Under the text of the appeal appeared the names of some sixty eminent sponsors (including Mrs. Eleanor Roosevelt, Drs. Harry Emerson Fosdick, Mordecai Johnson, Alan Knight Chalmers and Algernon Black, and Messrs. Raymond Pace Alexander, Elmer Rice and Norman Thomas).
Below the list of sponsors appeared the caption "We in the south who are struggling daily for dignity and freedom warmly endorse this appeal", under which caption were printed the names of eighteen (18) ministers from various Southern states, including the four petitioners.
The appeal concludes with the following plea for funds:
"We must extend ourselves above and beyond moral support and render the material help so urgently needed by those who are taking the risks, facing jail, and even death in a glorious re-affirmation of our Constitution and its Bill of Rights.
"We urge you to join hands with our fellow Americans in the South by supporting, with your dollars, this Combined Appeal for all three needs—the defense of Martin Luther King—the support of the embattled students—and the struggle for the right-to-vote."

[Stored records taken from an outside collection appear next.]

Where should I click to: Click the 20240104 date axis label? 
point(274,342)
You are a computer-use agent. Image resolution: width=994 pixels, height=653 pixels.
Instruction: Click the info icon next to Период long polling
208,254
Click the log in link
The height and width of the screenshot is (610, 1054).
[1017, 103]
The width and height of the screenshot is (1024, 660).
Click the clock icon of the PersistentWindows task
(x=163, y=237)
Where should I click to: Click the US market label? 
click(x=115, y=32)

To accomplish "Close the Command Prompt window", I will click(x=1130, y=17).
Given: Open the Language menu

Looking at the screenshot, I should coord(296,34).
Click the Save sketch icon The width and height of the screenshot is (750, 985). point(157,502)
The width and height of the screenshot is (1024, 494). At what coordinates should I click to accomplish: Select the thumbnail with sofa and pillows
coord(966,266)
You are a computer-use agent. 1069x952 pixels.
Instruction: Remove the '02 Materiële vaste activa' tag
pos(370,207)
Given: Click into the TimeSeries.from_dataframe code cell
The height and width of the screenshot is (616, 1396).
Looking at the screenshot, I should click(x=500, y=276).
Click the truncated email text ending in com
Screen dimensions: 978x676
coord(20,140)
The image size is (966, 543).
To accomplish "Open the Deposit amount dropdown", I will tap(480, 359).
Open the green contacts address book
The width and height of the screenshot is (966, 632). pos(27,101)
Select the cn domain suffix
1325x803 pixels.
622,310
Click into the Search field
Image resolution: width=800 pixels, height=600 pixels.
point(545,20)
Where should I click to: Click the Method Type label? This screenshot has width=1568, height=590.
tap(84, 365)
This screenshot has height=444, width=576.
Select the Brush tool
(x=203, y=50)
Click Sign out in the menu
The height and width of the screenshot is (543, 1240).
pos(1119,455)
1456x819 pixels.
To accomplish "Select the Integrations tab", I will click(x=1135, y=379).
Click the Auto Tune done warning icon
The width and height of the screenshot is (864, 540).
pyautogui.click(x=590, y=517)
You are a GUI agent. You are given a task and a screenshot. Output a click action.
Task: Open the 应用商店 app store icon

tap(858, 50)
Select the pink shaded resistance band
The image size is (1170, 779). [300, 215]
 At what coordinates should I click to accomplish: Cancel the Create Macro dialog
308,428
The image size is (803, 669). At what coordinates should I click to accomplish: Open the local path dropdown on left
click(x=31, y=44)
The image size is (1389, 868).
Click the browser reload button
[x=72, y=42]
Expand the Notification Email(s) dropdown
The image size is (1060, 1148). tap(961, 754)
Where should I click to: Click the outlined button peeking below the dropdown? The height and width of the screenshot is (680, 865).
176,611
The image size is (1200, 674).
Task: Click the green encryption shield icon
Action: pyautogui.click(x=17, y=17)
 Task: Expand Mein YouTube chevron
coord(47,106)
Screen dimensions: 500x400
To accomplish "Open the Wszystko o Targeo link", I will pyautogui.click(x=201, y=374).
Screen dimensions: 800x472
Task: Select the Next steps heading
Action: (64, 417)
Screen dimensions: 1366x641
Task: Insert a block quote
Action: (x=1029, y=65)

2. The evidence concerning publication
The undisputed record facts demonstrate that the names of petitioners were added to the advertisement without consultation with them and without their authorization or consent (R. 788–90; 792–4; 797–8; 801–2; 806–10; 824–5;1175). Indeed, the record is clear that their first knowledge of The Times ad came when they received in the mail respondent Sullivan's identical letters which had been posted on or about April 8, 1960, and which were admittedly misdated "March 8, 1960" (Pl. Exs. 355–8, R. 1962–7). Moreover, these letters did not contain a copy of the ad, but merely quoted out of context the two paragraphs on which Sullivan based his complaint, and demanded that each petitioner "publish in as prominent and public a manner" as The Times ad, "a full and fair retraction of the entire false and defamatory matter …" (R. 1962–8). Petitioners could not possibly comply with this demand; and, before they could consult counsel or even receive appropriate advice in regard thereto, suit was instituted by respondent on April 19, 1960 (R. 789; 793; 798; 801–3).
The undisputed record facts further show a complete lack of connection between petitioners and the publication of the advertisement. The typescript was submitted to The Times by one John Murray (R. 732), with a space order from The Union Advertising Service (R. 736). Names of sponsors (the Committee) were typed at the foot (R. 739). Accompanying (or submitted shortly following) the typescript was a letter, signed by A. Philip Randolph, (R. 739, 756–757) purporting to authorize the use of the names of the "signed members of the Committee" as sponsors (R. 1992). It is not disputed that petitioners' names did not appear on the manuscript as submitted (R. 806–7). Petitioners' names were subsequently placed on the advertisement by one Bayard Rustin, on his own motion, without any consultation with petitioners as shown by the undisputed evidence (R. 808–810) and the findings of the Court below (R. 1174–5). No representative of The Times ever asked petitioners whether they had consented to this use of their names (R. 754–5, 770, 790, 793, 797–8, 802).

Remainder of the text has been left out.